At first, I thought it was satire. Client #9 is scheduled to be a “keynote” speaker at something called the CRO Summit in Boston on April 21. CRO stands for Corporate Responsibility Officer. Yes, major corporations actually have such a position. The organizers’ apparent lack of self-consciousness about Spitzer confirms our view that the so-called Corporate Social Responsibility movement isn’t about responsibility at all. Instead, it is about advancing a set of political positions.
And what better place for such a politically correct event than in a seat of privilege like the Harvard Club. Spitzer, son of a real estate magnate and a graduate of Princeton and Harvard Law School, should be right at home. To be fair, the Harvard Club is an alumni club and has no formal connection to the college. The CRO Summit organizers, a for-profit called SharedXpertise, are just renting the Club. Still, the imagery is too much!
Spitzer will share keynoting duties with Kenneth Feinberg, the federal government’s “pay czar.”
Dirk Olin, SharedXpertise Vice President, tells us that Spitzer is not being compensated, and that his participation was not cleared with companies like Dell, Green Mountain Coffee Roasters and Domtar that are paying up to $30,000 to be sponsors of the event.
When I asked Olin if he was worried that someone might object to Spitzer’s participation, he said, “Sure, he had his issues.” Olin added that he thought Spitzer was “compelling in his apparent contrition.”
It has been said that America is the land of second chances. That may be true, and it is certainly a good thing. But this generosity of spirit is justified when the disgraced person tries to succeed at something else, far away from the scene of the original crime.
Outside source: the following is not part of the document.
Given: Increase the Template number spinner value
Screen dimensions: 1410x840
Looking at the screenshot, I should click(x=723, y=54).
Spitzer was lucky. He was not criminally prosecuted for frequenting hookers, even though he could have been. Prosecutors no doubt concluded that the personal humiliation was enough. His conduct took place while he was New York Governor and Attorney General. His AG office prosecuted several high-end prostitution rings, just like the one he patronized. If Spitzer is now going to lecture the world on “responsibility,” is he really humiliated, or are we?
Spitzer’s defenders, even while acknowledging his faults, still maintain that he was one of few “white hats” at a time when greed and amorality reined on Wall Street. But memoirs and other book-length accounts of what actually took place are undermining that legacy. Spitzer was indeed the small investor’s champion when it generated good publicity and served his interests. But he could be quite pragmatic in dealing with someone like Sanford Weill of Citigroup, whom he could have charged with a crime but did not.
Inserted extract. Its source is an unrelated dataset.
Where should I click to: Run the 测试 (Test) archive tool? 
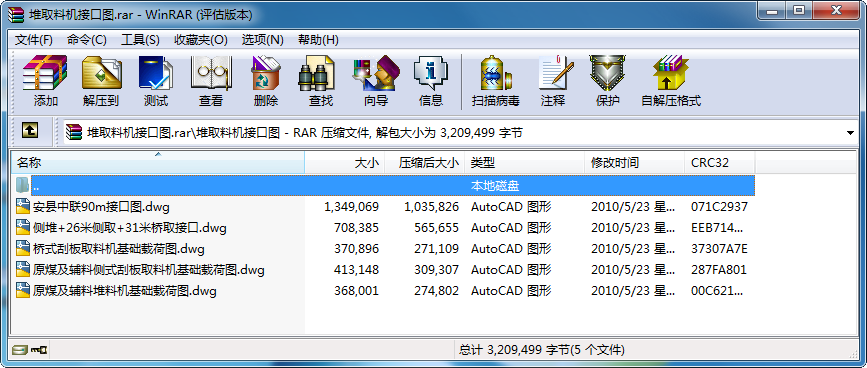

In a piece titled “Eliot Spitzer’s Mission Impossible” in the March 4 issue of Time magazine, Sheelah Kolhatkar examines the possibility comeback. She reports:
Spitzer…is bored out of his mind. (“When you have nothing to do all day, you eventually start yelling from the rafters,” he blurted when I first called him.) He is also frustrated, restless and desperate to get back into the arena but unsure how to do it or if it’s even possible, given the immense baggage he would bring to any new endeavor. He was one of the most driven politicians in America, a rocket powered by ambition and hubris. Now he’s like one of those windup cars stuck on the edge of the carpet, its motor grinding away, threatening to flip over.
No doubt, Spitzer welcomed the invitation to speak at the Summit. It is a small, but important, step forward on the road to respectability. That is why it is a mistake to give him such an opportunity.
Back in 2005, we tried to spark some debate about what’s called Corporate Social Responsibility by co-sponsoring a conference called CSR Reconsidered. We styled it as a “counter-conference” and held it across the hall from the Business for Social Responsibility (BSR) conference in a Washington, DC hotel. BSR is a different outfit from SharedXpertise, but it hits up the same companies for money.
We explored these questions:
- Does CSR distract business from business?
- Is CSR an end-run around democracy for the political Left, which views CSR as a way to have businesses implement its radical social and political agenda?
- Will CSR prevent economic and social progress in the developing world by establishing barriers for free enterprise?
These questions are even more important today. But I have a feeling that they will not be asked at the CRO Summit, and they will not be addressed in Spitzer’s speech.
I said in 2005:
I believe that corporations do have a social responsibility. It is to defend and advance the interests of the people who own the company, the shareholders. True responsibility is fidelity to one’s own mission, not someone else’s, or someone else’s political agenda.
Corporations also have a civic and moral responsibility to be good citizens. But that is not what CSR is all about. Instead, it is an agenda consisting of causes like “sustainability,” including global warming alarmism, even as global warming science is falling apart. These days, there is also a lot about corporate governance. Much of this is just buying cover. Companies like Citigroup bankroll the CSR movement, even as they are worst corporate citizens imaginable.